電話で、『待っている』と言っていた人物を探すが見当たらない。

(もっと詳しい場所を聞いておけば良かった)

興奮のあまりすぐに会話を打ち切って家を飛び出した自分のおっちょこちょい加減が恨めしい。

 静まり返った木造の駅舎に入っていく。

山野海岸駅と書かれた看板の下をくぐり抜ける。

駅舎内部は節電で電灯を落としていて、暗かった。

改札口に券売機、事務室。そこも人の姿はなく静かだった。

事務室の脇に置いてある公衆電話も誰もいない。

さっきの電話はここからかけてきていたはずだ。

真横にある待合室に目を向ける。ここは冬には石油ストーブが置かれて、一時間に1本、通勤通学時間にかろうじて、2、3本しか来ない電車を待つ間、暖をとったりする。

 駅の待合室の入り口にはようこそ山野海岸へと書かれた観光用ポスターが飾られている。


(いない……)


焦った。さっきの電話がそもそも自分が寝惚けていて見た夢の途中の妄想だったのかと自信がなくなり始めた。

それほどに夢に出てきてはうなされた。


(そうだ、きっとトイレにでも行ってるのさ)


駅舎のすぐ脇には公衆トイレがある。

壁と床がタイル張りで人気のないそのトイレは昼間でも薄暗く陰気だが夜は、一層不気味であまり使いたくない。
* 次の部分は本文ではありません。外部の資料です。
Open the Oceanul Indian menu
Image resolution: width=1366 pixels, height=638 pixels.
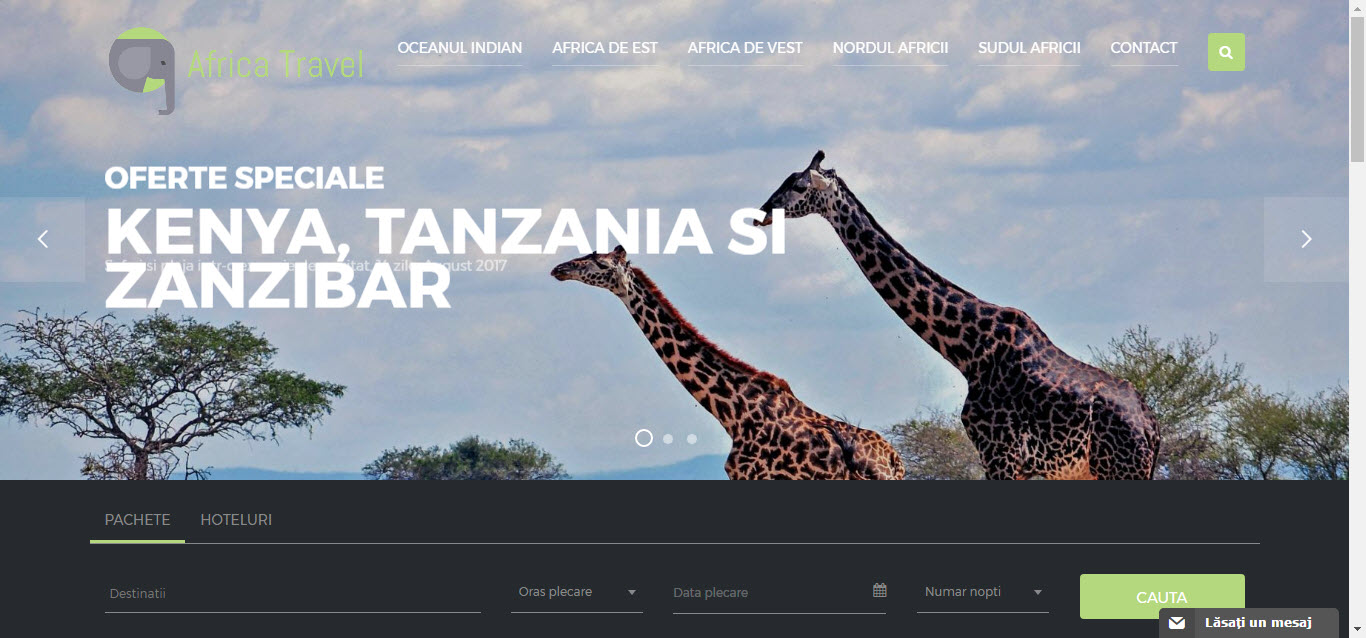460,48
一旦駅舎の外に出て、その公衆トイレの男性トイレを覗いて見る。

だが誰もいないし誰かがいる気配もない。

(ここもいないか……)


 背後に人の気配を感じた。

同時に視界が不意に暗闇に覆われる。

手で目隠しをされた。


「だーれだ」


こういう子供っぽい悪戯じみたことを平気でやるのは一人しかいない。


「誰だじゃねえよ。散々探したんだぞ」


背中で悪戯の主はふふっと笑った。


「トイレの前で何やってんのさ」


 覆っていた手を解いた。

 振り向くと、短い黒い髪の人物が、確かに、そこに立っていた。

 俺は目を凝らした。

 目の前の人影も、俺をじっと見つめていて視線を離さない。


「修一……」


 その影はゆっくりと俺の方へ踏み出した。

 背格好などの雰囲気は椋と同じだ。声は甲高い声で昔の記憶通りだった。まるで子供のままのような……。

 確かにさっきの電話の主、椋だと確信した。


「おかえり、椋」


 だが、その影はいきなり目の前に迫った。

 握手でも交そうとしているのかと思ったが、さらにその間合いよりも近づいてきた。そしてその姿を見た時はっきりと違和感を感じた。


「?」


 やわらかな顔立ち。

 しなやかな線の細い体ーー

 整った目鼻。

 そして、胸の膨らみ。膨らんだ2つの胸。


「む、胸!?」


 しかも、ワンピース。

 椋だと思ったそれは、どう見ても少女だった。


「修一!」


 駆け寄ってきて、タックルに近い状態で、その少女はその両腕で抱きついてきた。

 一緒に、倒れそうになったが反射的に踏ん張った。しかも思ったよりも軽かったから、こらえきった。

 そんなことよりーー。


「椋だな」


 現れた少女に俺は戸惑いつつも踏みとどまった。


「そうだよ! ボクだよ」


 少女は、確かにそう返事した。


「修一、久しぶりだね!」

「ああ。椋……」

「うん」


 自分に抱きついたその女の子のその顔をはっきりとみた。

 すっかり女の子っぽい顔立ちのその顔に、かつての友人の面影をみた。


「あいたかたっよ、修一……」


 抱きついてきて、ほおずりするように顔を寄せる。

 そして胸の柔らかみを感じた。


「とにかく落ち着け、離れよう」


 俺は再会の興奮さめやらない目の前の少女の肩を両手で抱いた。

 そしてもう一度俺は自分の記憶を確かめるように辿る。

 記憶が正しければ椋は男だ。

 昔、かけっこで俺が負けて椋が勝ち誇った笑みを浮かべた場面を思いだす。

 椋は、確かにその時はオレよりも背は僅かばかりだが大きく、髪も男の子らしい髪型。

 まごうかたなき男子だ。

 だが、目の前の椋は、その姿形を一変させていた。